The eVisa will introduce online capture of visa and permit applications and capturing of applicant’s biometrics in South Africa and abroad. The applicant will still need to present themselves before a DHA Official for biometric enrolment and verification of the submitted supporting documents. The applicant will be notified of the outcome via email as well as via the application portal, and a secure QR-Code will be printed and sent to approved applicants.
The pilot phase will initially only cover temporary residence visas, adjudication of temporary residence visas, applications for waivers, applicant notifications and biometric details.
The DHA said: “The ePermit will be piloted at one Mission or local office in the last quarter of the next financial year by 31st March 2019. This is to ensure system stability. Once stable, more offices locally and abroad can then be gradually brought online.”
The DA said electronic visas will boost the tourism industry by cutting turnaround times for the issuing of travel documentation, while ensuring the information of applicants is secure.
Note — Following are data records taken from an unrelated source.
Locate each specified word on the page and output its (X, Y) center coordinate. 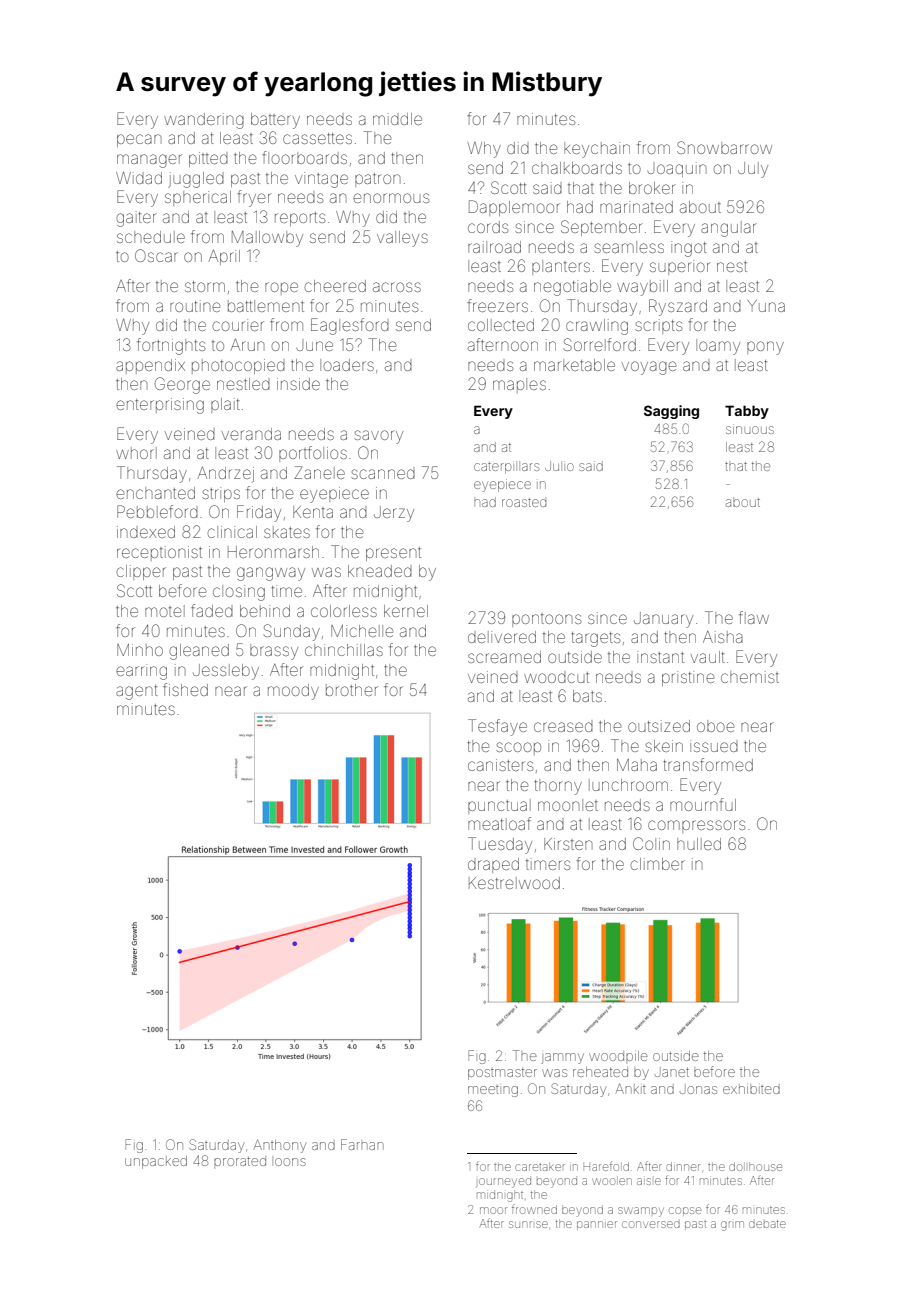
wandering (204, 121)
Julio (559, 466)
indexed (146, 532)
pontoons (546, 620)
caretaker (540, 1167)
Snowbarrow (724, 147)
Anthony (279, 1146)
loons (290, 1162)
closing (239, 593)
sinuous (750, 429)
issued (714, 746)
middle (397, 119)
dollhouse (755, 1166)
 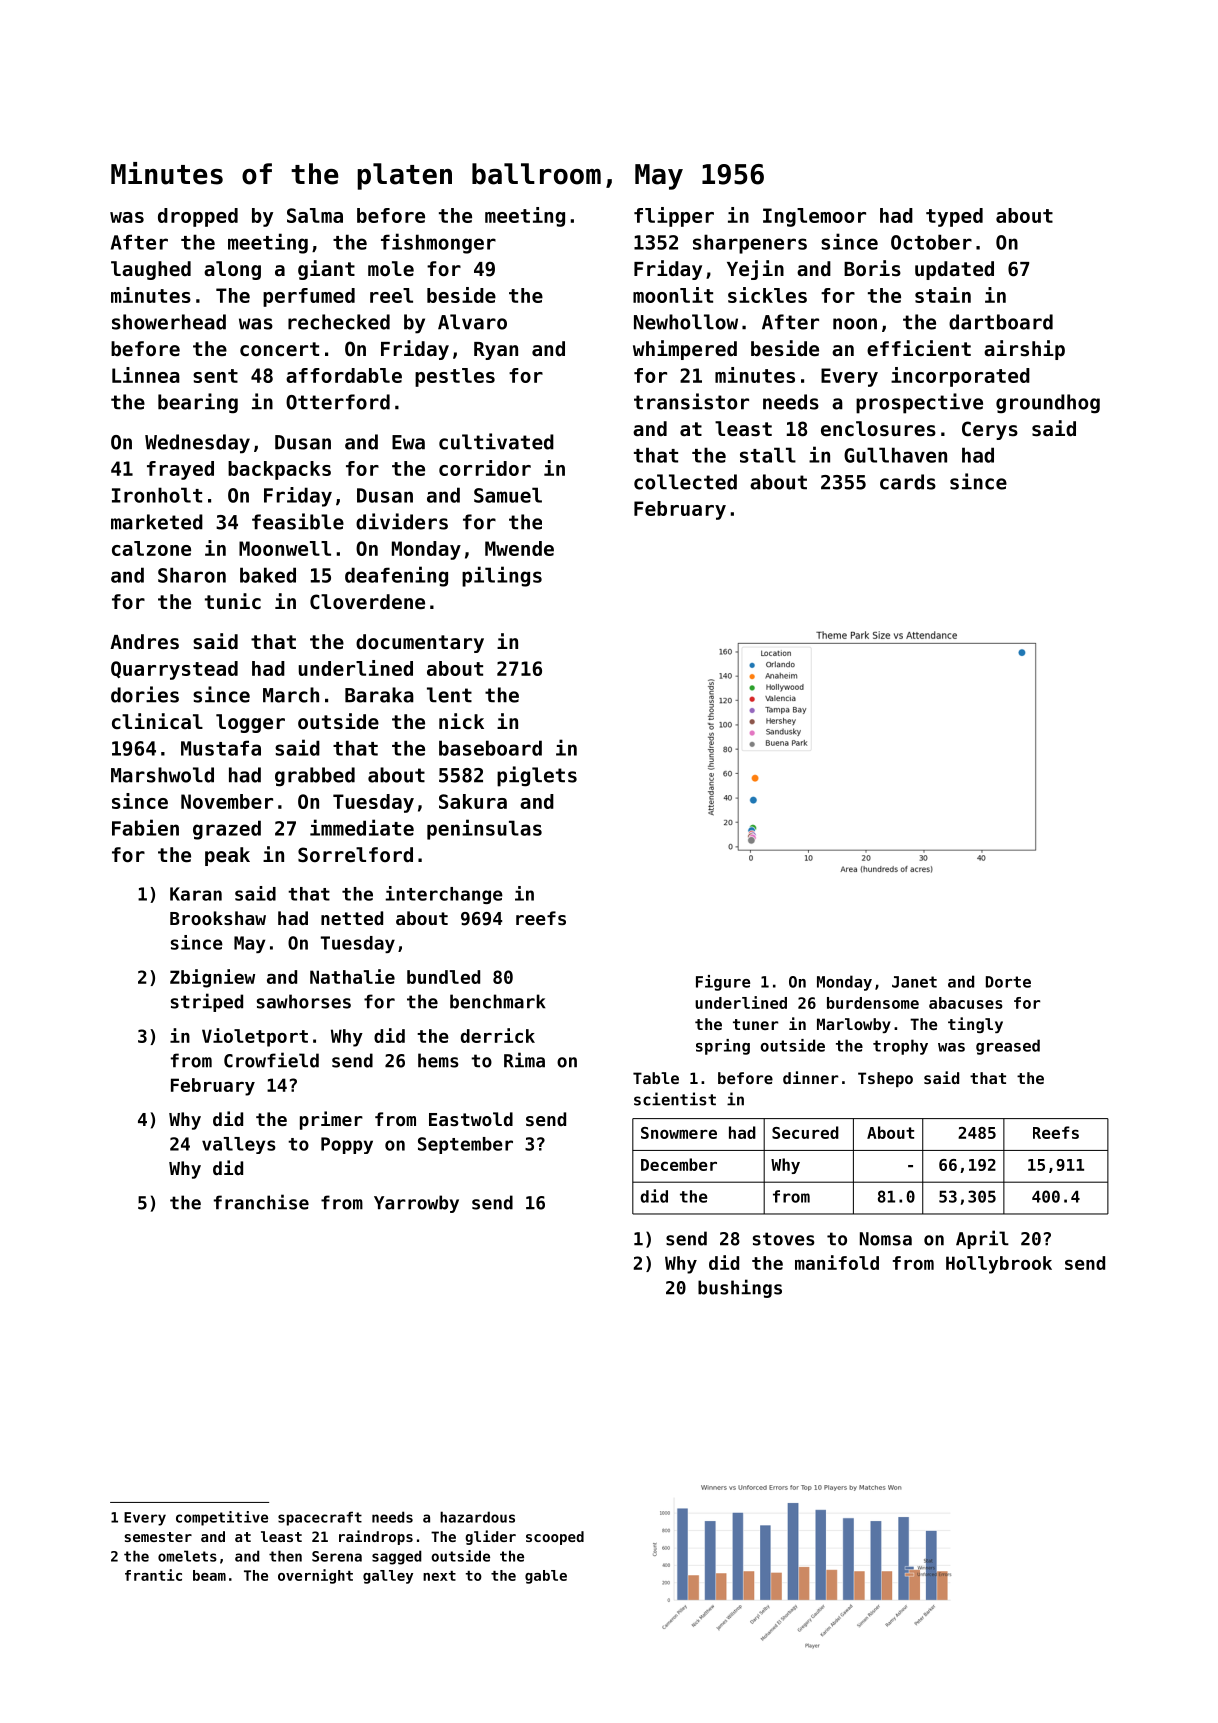 What do you see at coordinates (151, 548) in the page?
I see `calzone` at bounding box center [151, 548].
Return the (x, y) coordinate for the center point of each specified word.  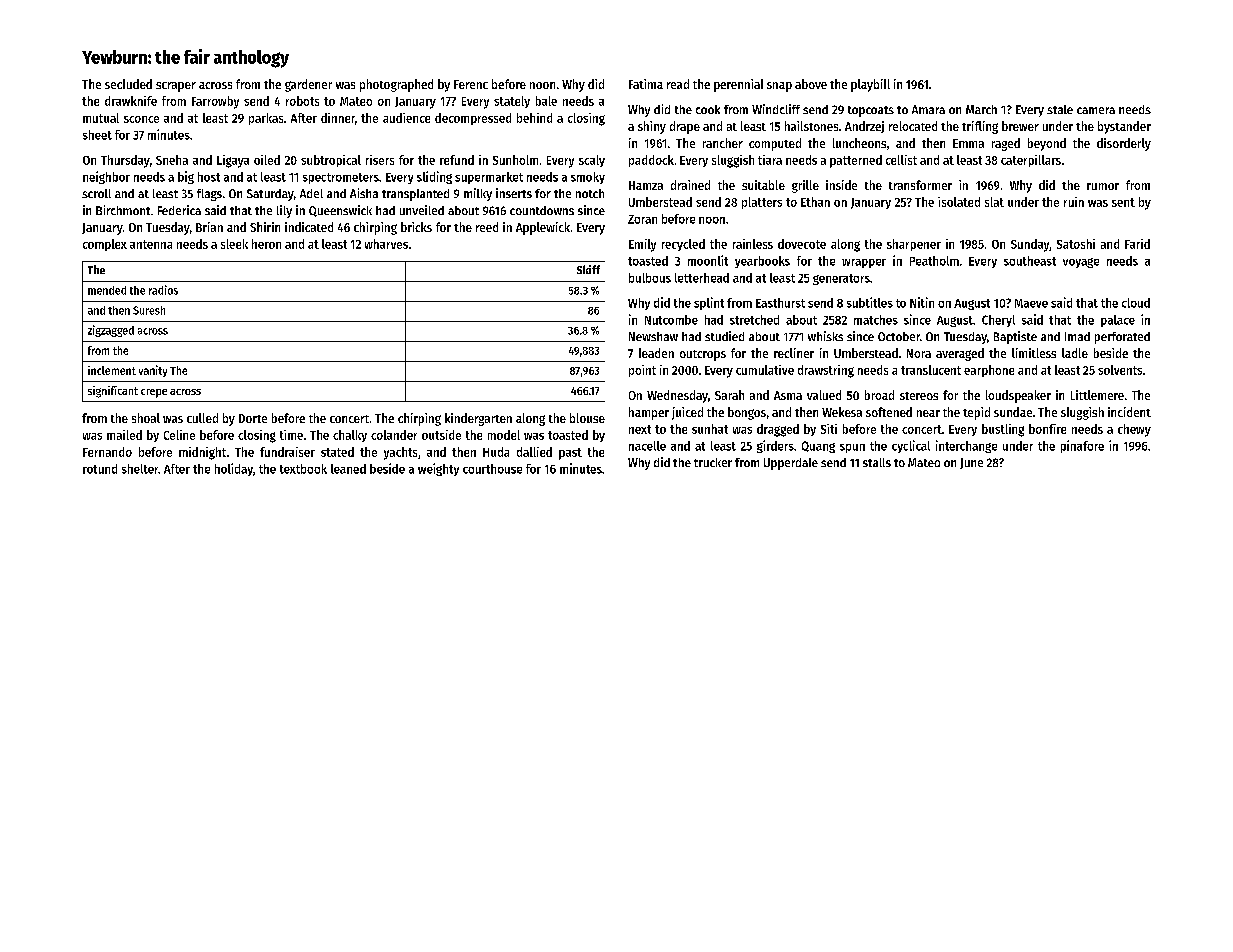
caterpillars (1031, 161)
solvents (1120, 370)
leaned (348, 469)
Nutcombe (671, 320)
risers (380, 160)
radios (163, 290)
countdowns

It’s hoped that improved tourist arrivals will facilitate more job growth in the industry while guaranteeing job security for 1,4 million South Africans already working in the tourism industry.
“South Africa’s tourism industry is still recovering from the disastrous visa regulation regime and superfluous unabridged birth certificate requirement implemented by Minister Malusi Gigaba in 2015,” said James Vos, DA Shadow Minister of Tourism.
“According to the South Africa Tourism Service Association, these regulations resulted in an estimated R7,5 billion loss to the tourism economy and decrease of close to 600 000 tourists.”
Vos said that since Gigaba has been “parachuted” back to the DHA, it’s hoped he won’t once again “prove to be a stumbling block for growth in the tourism sector by standing in the way of the e-visa system.
“The financial cost of introducing these measures will be much lower than the economic cost of scaring off tourists, trade and investment.”
Vos also took Derek Hanekom, to task, saying the Minister of Tourism “must not bury his head in the sand like he did in 2015 when the disastrous visa regulation were introduced.”